1. Afua Hirsch in The Guardian

on the method behind Donald Trump’s madness

Trump’s ‘go back’ racism is crude, but may be dangerously effective

“Trump is turning on these congresswomen quite deliberately, having calculated that, regardless of their policies – which are centred substantially on addressing class inequality – US voters aren’t ready for a Democratic party which looks like them. Yet it would be wrong to be dismissive of rhetoric as racist as this. Its intended purpose is certainly to play on the fears our racialised pasts have deposited in the present. But that can be a very reliable political strategy.”

2. Josh Campbell for CNN

on WikiLeaks

Julian Assange falsely billed himself as a truth defender

“For his part, Assange has continued to deny any connection to the Kremlin. But with so many now obvious connections uncovered between WikiLeaks and Russia, coupled with Assange's own documented desire to hurt Hillary Clinton, how can anyone continue to take him seriously as a righteous pursuer of transparency operating in the public interest? Undeniably, an American candidate for the highest office in the land -- in this case, former Secretary of State Hillary Clinton -- was the victim of a sophisticated influence operation launched by a hostile foreign government. That government appears to have been secretly aided by a group that has billed itself as a defender of the truth.”

3. Daniel Finkelstein in The Times

on the real legacy of the moon landings

Moon mission put a rocket under the West

“Alongside the magic of the moon landing, when we celebrate the 50th anniversary we are celebrating the achievements of a generation who took seriously their duty to protect the liberal democratic capitalist system and to make it a beacon of the world. We are celebrating their belief in science and progress in a free society and their confidence that, with enough will, there is nothing possible that we can give up as impossible. The cliché is right. If we can send a man to the moon, we can do anything. Defeat poverty, conquer disease, find a technological solution to climate change. And, with confidence, liberal democracy need not retreat.”

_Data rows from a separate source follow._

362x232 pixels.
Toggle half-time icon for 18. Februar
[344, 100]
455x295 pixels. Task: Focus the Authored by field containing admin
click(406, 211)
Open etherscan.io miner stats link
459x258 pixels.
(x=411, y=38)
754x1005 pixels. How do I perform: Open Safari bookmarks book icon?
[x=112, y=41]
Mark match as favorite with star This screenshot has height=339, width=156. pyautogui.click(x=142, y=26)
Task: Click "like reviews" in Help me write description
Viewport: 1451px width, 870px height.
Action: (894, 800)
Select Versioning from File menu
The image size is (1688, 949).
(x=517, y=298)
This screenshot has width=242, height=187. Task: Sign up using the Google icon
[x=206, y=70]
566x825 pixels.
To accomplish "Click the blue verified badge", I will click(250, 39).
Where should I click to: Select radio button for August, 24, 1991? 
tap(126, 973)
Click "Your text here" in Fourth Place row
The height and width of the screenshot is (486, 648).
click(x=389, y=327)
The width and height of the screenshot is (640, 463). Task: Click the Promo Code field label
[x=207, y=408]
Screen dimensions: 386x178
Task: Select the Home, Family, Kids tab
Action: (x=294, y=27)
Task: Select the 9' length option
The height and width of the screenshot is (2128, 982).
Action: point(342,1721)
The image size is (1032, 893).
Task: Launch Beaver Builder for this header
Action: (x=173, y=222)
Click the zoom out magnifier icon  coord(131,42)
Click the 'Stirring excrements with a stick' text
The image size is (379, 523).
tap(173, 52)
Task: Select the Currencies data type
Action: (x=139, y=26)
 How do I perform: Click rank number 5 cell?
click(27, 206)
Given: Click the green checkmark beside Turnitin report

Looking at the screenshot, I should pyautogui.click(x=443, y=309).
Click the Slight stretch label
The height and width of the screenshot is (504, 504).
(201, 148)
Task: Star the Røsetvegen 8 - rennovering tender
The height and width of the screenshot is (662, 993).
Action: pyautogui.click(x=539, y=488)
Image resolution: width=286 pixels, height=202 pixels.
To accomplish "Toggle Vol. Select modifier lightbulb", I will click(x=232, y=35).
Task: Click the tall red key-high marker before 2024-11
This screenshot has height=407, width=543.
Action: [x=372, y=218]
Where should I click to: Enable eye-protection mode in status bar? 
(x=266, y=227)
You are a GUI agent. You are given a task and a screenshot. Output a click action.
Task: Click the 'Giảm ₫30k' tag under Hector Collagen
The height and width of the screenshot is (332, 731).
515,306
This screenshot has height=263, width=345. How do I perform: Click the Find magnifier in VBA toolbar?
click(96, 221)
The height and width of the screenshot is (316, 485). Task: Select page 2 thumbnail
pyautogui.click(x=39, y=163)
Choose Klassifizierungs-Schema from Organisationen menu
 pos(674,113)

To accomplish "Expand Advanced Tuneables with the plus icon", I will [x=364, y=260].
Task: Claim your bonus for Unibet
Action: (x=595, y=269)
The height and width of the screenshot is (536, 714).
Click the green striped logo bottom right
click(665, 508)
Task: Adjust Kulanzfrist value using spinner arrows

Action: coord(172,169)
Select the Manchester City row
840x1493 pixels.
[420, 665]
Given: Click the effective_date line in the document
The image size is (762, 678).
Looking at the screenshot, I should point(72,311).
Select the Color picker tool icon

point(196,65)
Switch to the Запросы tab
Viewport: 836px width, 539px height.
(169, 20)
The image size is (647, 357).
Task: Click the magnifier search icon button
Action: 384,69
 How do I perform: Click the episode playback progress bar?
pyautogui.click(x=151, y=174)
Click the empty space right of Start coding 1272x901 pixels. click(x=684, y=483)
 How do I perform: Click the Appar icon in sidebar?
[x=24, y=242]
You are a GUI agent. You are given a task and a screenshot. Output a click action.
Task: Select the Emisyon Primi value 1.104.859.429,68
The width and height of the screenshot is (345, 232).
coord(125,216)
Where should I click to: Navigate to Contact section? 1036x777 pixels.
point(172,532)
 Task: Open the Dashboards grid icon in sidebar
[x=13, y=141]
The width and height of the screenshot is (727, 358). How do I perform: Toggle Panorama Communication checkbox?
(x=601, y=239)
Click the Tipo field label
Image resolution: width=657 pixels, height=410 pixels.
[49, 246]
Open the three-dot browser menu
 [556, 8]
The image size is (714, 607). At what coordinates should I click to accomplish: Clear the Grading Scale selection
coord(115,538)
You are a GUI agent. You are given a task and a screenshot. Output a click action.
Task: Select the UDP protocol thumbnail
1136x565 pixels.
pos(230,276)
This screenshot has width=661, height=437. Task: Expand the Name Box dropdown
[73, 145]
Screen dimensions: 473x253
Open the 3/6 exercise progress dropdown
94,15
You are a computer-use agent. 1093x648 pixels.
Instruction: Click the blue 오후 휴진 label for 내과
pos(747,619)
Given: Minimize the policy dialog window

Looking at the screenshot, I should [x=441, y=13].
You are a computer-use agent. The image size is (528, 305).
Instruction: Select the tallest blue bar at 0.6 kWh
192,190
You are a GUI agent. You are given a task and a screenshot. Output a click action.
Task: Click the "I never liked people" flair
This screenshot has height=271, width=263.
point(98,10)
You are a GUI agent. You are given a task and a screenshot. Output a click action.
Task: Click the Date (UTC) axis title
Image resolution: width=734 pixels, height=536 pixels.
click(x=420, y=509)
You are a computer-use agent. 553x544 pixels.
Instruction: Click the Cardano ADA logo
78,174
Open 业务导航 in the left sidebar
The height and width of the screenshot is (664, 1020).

4. Con Coughlin in The Daily Telegraph

on Turkey’s ever-closer ties with Russia

Erdogan’s gone too far. It's time to throw Turkey out of Nato

“The days when Turkey had a genuine interest in cementing its ties with the West by joining the European Union are long gone. Instead, we have a country that openly associates with those who wish to do us harm. Consequently, now that Mr Erdogan has demonstrated that he feels more at home in Moscow than he does in Brussels, we should acknowledge where Turkey’s true interests lie, and terminate its Nato membership.”

5. Gabrielle Noel in The Independent

on the fallacy of virginity

Miley Cyrus is right – there is no such thing as virginity

“We should reject any system that nullifies someone’s right to body autonomy the way virginity does. All women deserve to be respected and protected, not just the ones having sex the way everyone has decided they should.”